[Set exercise] In the listing below, rewrite the lines from the one containing "Task: Collapse the 裁剪比例 dropdown arrow" through the end of the listing, renaming "dropdown" to "drop-down" and leaving everything else unchanged. Omit the pictures from your answer.

[Data shown]

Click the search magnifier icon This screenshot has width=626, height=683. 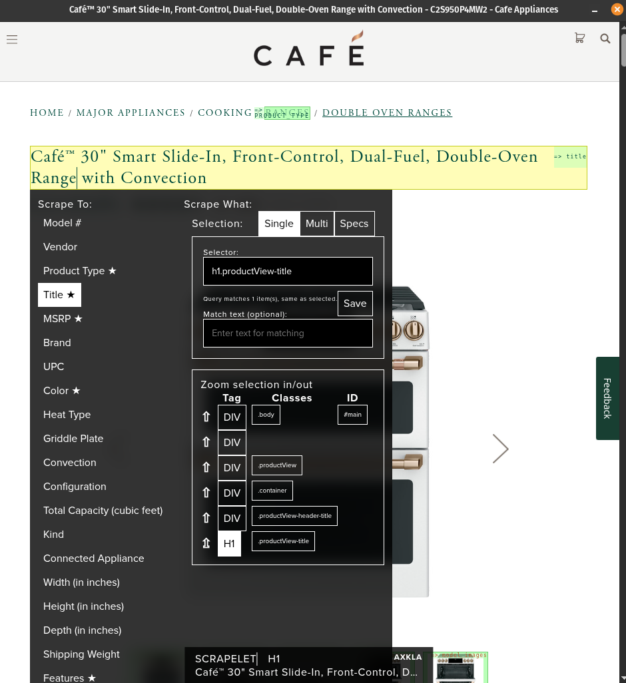605,39
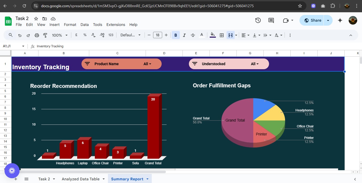This screenshot has width=362, height=183.
Task: Open the fill colour picker
Action: [x=213, y=35]
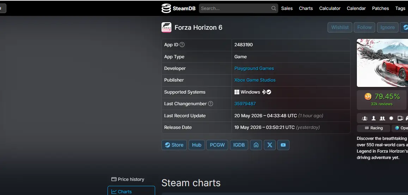Switch to the Charts sidebar tab
Viewport: 408px width, 195px height.
pos(132,191)
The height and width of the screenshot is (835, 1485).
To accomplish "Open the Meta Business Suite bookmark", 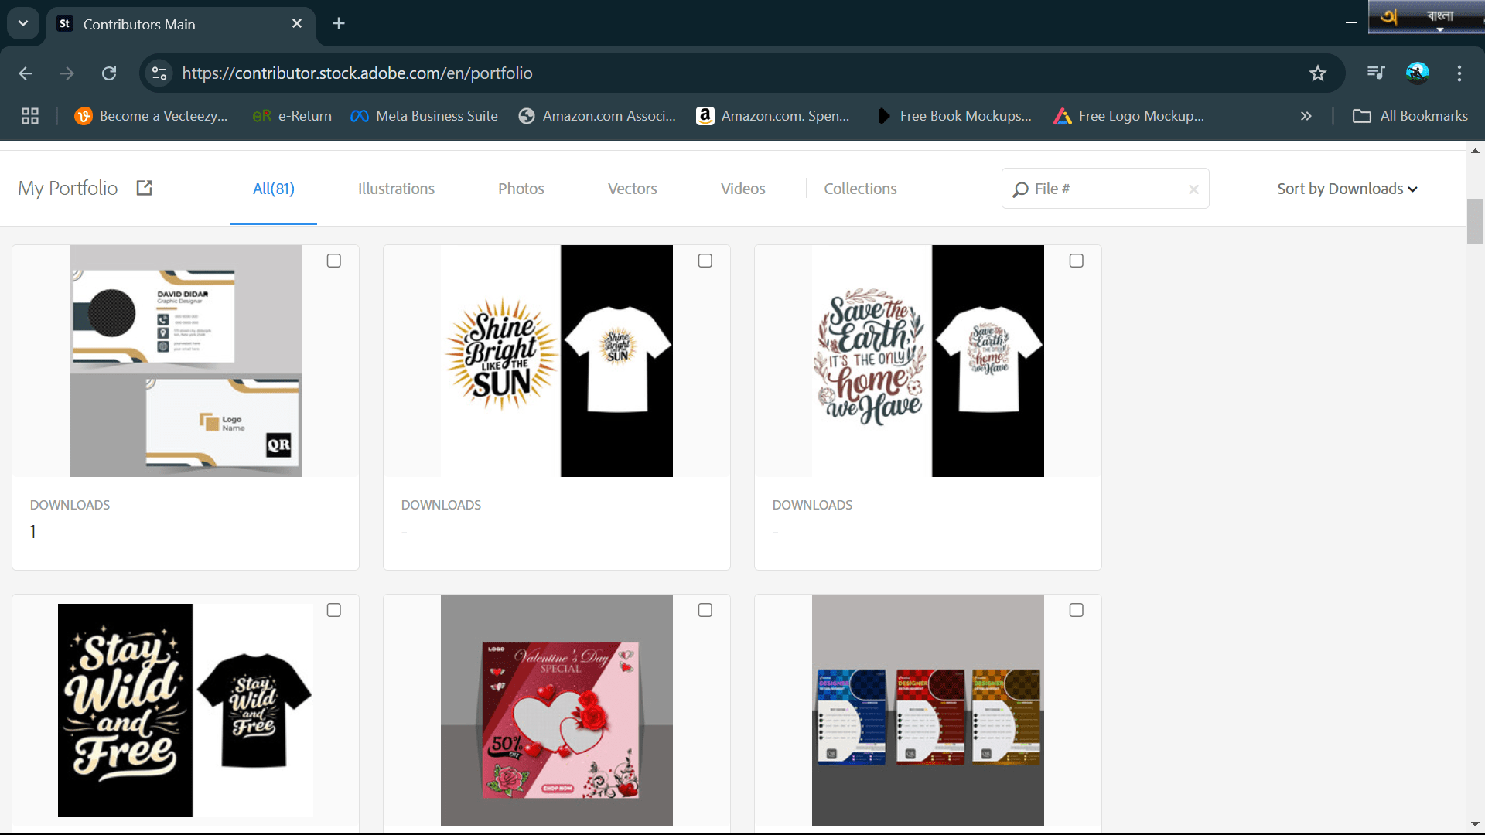I will 424,116.
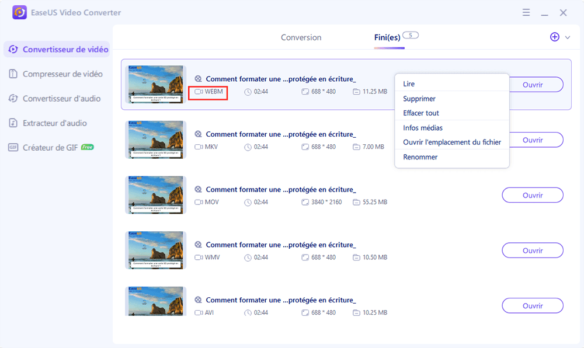This screenshot has width=584, height=348.
Task: Click Ouvrir for the MKV file
Action: tap(532, 140)
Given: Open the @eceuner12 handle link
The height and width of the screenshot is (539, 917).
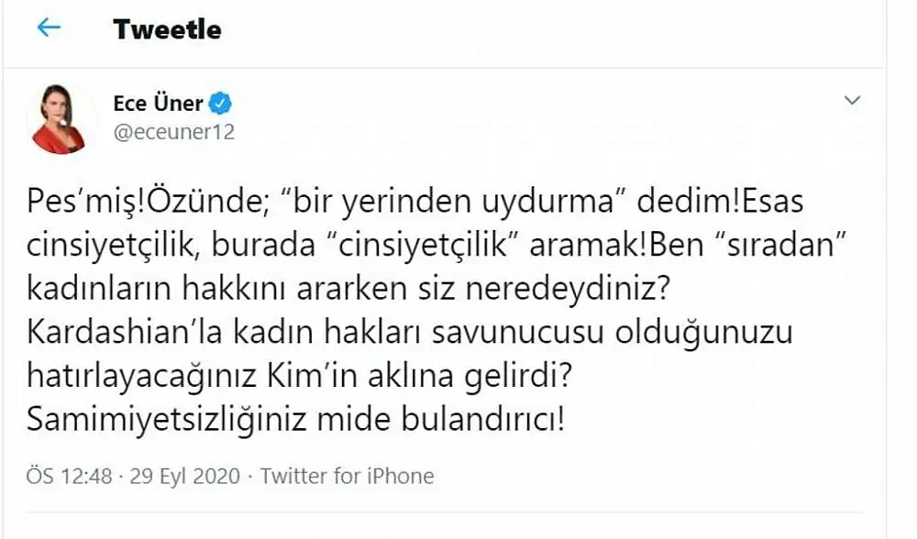Looking at the screenshot, I should 174,132.
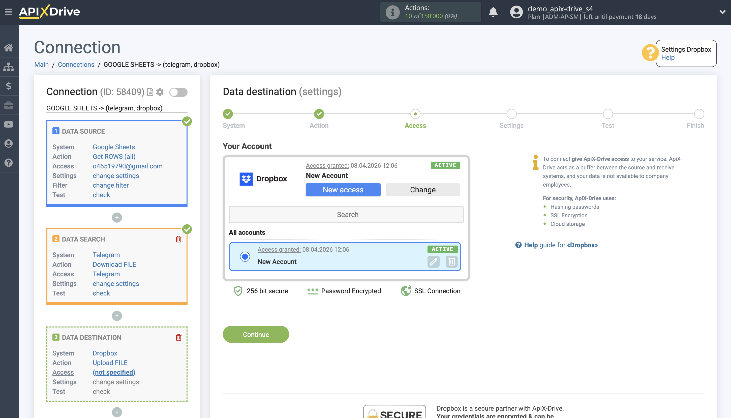This screenshot has height=418, width=731.
Task: Open connection settings gear icon
Action: click(x=160, y=92)
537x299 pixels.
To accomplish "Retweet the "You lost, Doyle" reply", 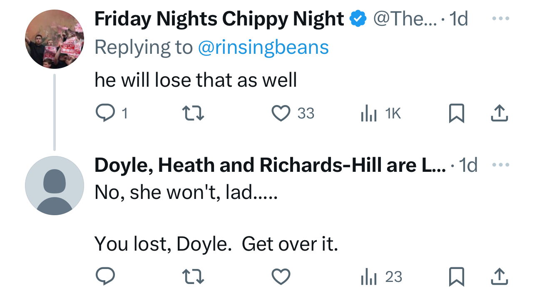I will coord(194,276).
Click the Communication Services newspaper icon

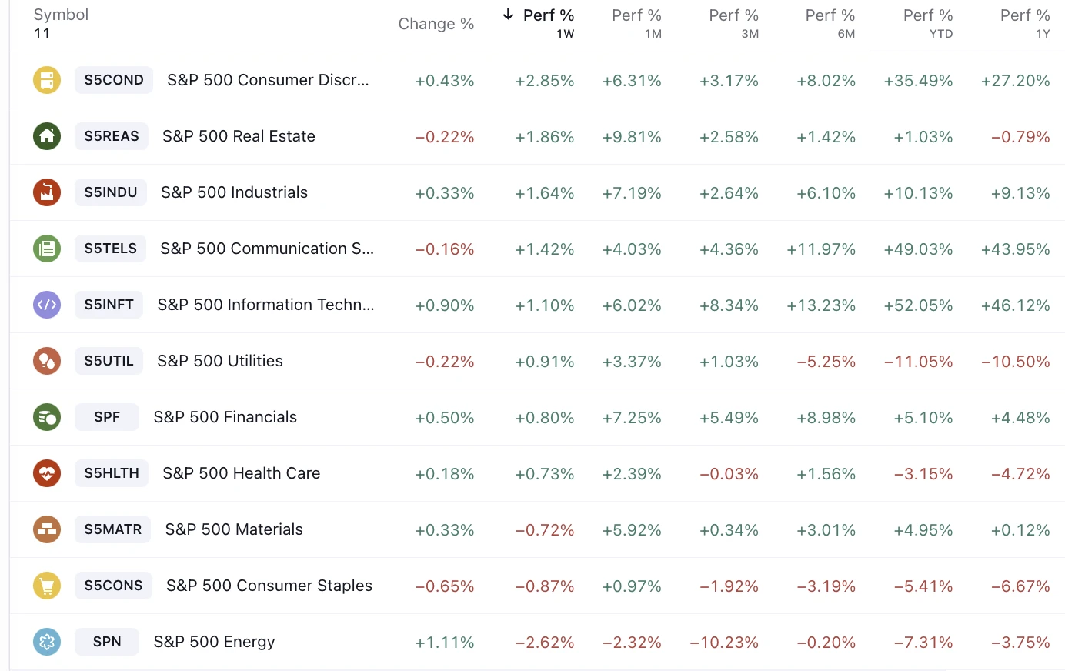[x=47, y=249]
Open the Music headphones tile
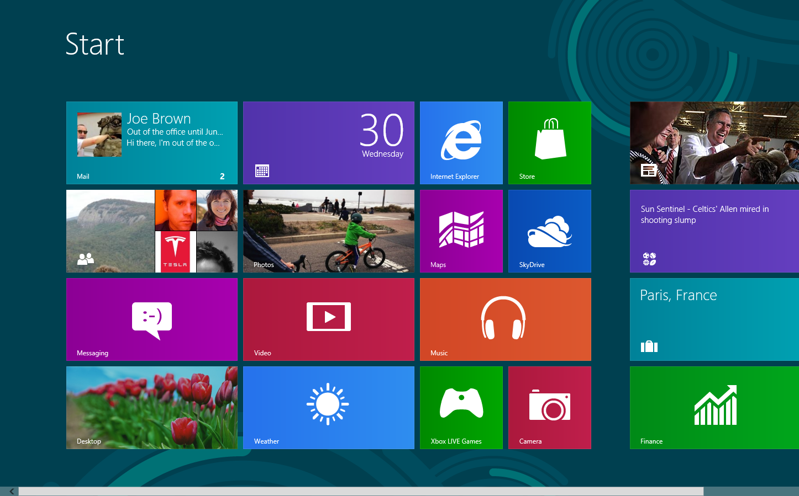 coord(506,319)
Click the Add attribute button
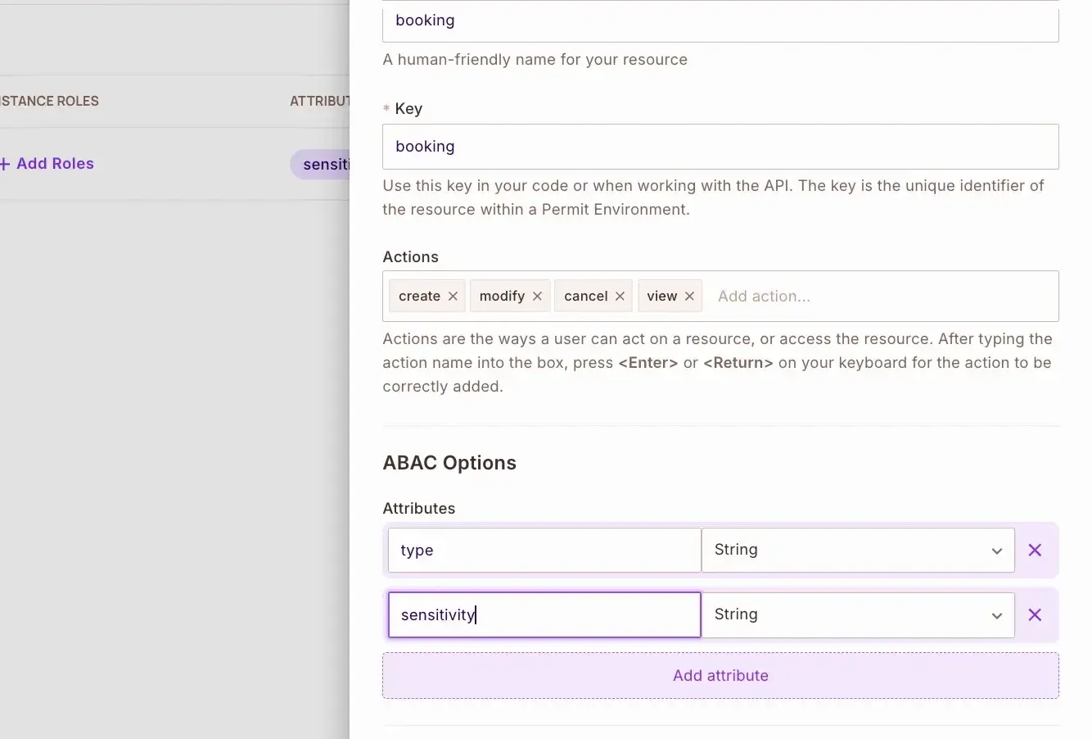The height and width of the screenshot is (739, 1092). (720, 676)
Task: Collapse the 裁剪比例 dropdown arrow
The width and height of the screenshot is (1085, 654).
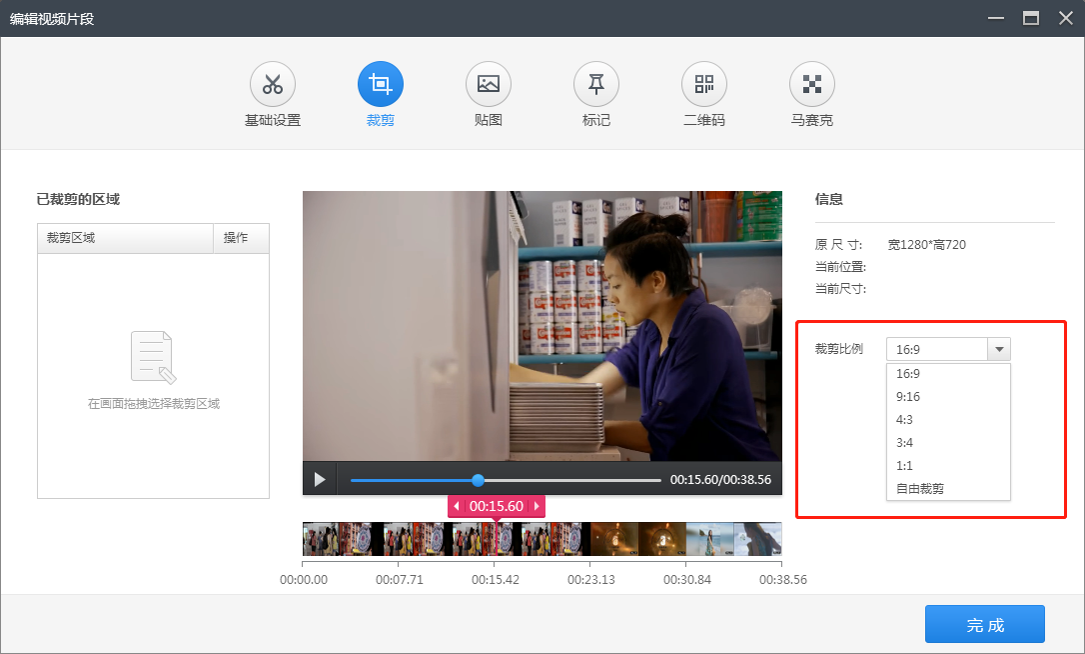Action: (999, 349)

[Final result]
Task: Collapse the 裁剪比例 drop-down arrow
The width and height of the screenshot is (1085, 654).
Action: (999, 349)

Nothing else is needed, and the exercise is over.